In times like these, one would say just like was proffered in the text books, that the government should either increase spending and/or reduce taxes. In the case of Nigeria, you really cannot increase spending when revenue has been on a decline since the year began.
Taxes? Tax is a tool for accountability. It is the connection between the governed and the governor. It is a fiscal tool with effects on the economy, be it expansionary or contraction. It is the safest form of funding when compared to borrowing from international organisations.
The normal thing to do in a recession is to reduce tax levy but how can you reduce tax when you’re not even sure of the type of tax that exists in your country. How can you reduce tax when they are not collected effectively? I really don’t know.
According to NBS, the total tax that Nigeria collects from ALL states of the federation totalled N683.6 billion out of which Lagos accounted for N268 billion. Also, total tax revenue collected by the federation from tax agencies totalled N5.5 trillion or $27.5 billion. One would think this figure is large. But on comparing Nigeria to South Africa, which isn’t as populated as Nigeria, in fact about one-third of Nigeria’s population, South Africa generates about $57 billion from taxes alone.

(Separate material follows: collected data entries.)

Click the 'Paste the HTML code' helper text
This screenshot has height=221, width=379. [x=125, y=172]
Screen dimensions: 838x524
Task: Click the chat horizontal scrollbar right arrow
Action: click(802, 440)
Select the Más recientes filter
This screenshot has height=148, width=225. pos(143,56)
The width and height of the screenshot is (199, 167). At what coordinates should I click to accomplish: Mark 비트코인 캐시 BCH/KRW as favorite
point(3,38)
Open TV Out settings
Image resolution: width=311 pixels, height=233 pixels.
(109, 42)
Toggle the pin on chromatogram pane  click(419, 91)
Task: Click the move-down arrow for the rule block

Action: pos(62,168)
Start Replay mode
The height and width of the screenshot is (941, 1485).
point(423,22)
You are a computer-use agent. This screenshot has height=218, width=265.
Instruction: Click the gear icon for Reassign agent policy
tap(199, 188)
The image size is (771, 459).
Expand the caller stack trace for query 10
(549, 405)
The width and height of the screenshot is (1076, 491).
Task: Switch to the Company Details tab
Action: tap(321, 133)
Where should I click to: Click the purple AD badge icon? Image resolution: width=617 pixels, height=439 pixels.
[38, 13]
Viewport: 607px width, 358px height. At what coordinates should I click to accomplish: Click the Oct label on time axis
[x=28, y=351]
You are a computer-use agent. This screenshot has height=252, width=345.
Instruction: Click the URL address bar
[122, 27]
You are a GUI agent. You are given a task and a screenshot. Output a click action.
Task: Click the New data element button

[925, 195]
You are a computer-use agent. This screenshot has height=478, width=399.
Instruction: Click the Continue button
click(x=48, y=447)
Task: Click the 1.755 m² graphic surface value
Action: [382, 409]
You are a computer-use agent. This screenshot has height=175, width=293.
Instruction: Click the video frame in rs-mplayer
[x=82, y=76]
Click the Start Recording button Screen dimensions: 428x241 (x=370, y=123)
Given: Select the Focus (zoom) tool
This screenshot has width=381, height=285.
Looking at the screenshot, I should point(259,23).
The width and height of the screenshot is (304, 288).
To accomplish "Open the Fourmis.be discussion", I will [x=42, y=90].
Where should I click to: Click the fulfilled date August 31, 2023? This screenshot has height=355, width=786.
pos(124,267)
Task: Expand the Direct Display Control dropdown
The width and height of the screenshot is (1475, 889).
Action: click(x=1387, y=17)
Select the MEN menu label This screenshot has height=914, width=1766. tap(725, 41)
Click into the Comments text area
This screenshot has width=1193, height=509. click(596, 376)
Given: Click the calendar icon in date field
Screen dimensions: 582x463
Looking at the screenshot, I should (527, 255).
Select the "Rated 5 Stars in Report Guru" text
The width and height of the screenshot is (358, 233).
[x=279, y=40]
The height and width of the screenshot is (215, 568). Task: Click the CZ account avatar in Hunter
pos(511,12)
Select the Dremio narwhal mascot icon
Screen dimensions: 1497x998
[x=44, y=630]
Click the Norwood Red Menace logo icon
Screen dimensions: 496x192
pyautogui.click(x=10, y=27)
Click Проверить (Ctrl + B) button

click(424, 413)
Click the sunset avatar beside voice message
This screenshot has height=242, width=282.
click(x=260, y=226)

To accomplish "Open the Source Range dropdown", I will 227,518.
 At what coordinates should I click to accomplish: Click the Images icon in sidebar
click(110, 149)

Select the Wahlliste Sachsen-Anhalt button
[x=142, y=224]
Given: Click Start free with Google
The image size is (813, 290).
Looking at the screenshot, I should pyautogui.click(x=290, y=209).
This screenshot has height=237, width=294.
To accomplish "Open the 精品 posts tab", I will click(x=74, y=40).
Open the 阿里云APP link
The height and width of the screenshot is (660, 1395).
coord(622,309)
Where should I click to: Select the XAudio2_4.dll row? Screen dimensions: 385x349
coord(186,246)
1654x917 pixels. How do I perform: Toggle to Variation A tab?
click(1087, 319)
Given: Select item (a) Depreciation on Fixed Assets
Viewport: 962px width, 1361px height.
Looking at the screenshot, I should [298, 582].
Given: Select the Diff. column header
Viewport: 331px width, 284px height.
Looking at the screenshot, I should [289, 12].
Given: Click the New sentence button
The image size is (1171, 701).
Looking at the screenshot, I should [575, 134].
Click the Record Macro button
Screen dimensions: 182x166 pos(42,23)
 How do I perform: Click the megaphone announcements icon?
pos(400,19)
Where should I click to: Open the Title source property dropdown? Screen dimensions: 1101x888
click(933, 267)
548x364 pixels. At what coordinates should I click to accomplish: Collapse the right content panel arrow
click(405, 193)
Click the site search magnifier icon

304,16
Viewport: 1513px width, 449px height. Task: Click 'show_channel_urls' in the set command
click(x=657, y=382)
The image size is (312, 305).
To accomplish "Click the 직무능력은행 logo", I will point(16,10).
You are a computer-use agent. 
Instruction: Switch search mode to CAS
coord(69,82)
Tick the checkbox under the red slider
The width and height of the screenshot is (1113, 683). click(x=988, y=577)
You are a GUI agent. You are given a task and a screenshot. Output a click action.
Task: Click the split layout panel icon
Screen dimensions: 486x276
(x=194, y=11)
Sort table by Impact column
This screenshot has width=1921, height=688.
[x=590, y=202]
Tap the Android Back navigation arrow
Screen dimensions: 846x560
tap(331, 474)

These figures alone rang a bell in my brain and I began asking questions. What could be the problem? Are we taxing every registered business? Is there an effective system for tax collection? What exactly is wrong?
Lagos state generates more than 30 states put together from taxes alone. I started asking again, is Lagos state not in Nigeria? How is it that they generate so much from taxes? One major issue with the tax system in Nigeria is evasion. Tax evasion is a situation where organisations and individuals deliberately do not pay taxes.
Nigerians like evidence. They like to see before they believe. That’s what is happening in Lagos. I’m not saying everything is perfect but everything is “perfect”. Lagosians can see projects carried out by their state government and wouldn’t mind paying their tax.
Generally speaking, Nigerians don’t like to pay tax because they haven’t seen evidence of tax at work yet. They want to see the good roads, clean water, hospitals, bridges and other public goods.
There’s also the issue of ambiguities in the tax laws. According to a survey carried out by PwC, it was discovered that persons do not pay their tax because tax rules are unclear and the compliance process is complex.
Looking forward, to increase revenue generated from taxes, there has to be some form of transparency in utilisation of tax revenue in order to curb tax evasion. It won’t be a bad idea to publish how much is generated monthly by states and agencies and how much was spent. It’s necessary to track all expenses made during the month.
Every Nigerian should be made to understand the tax system and how it works. It should be made simple and easy to understand.
Probably then, the average Nigerian will feel motivated to pay tax, resulting in greater revenue for the country.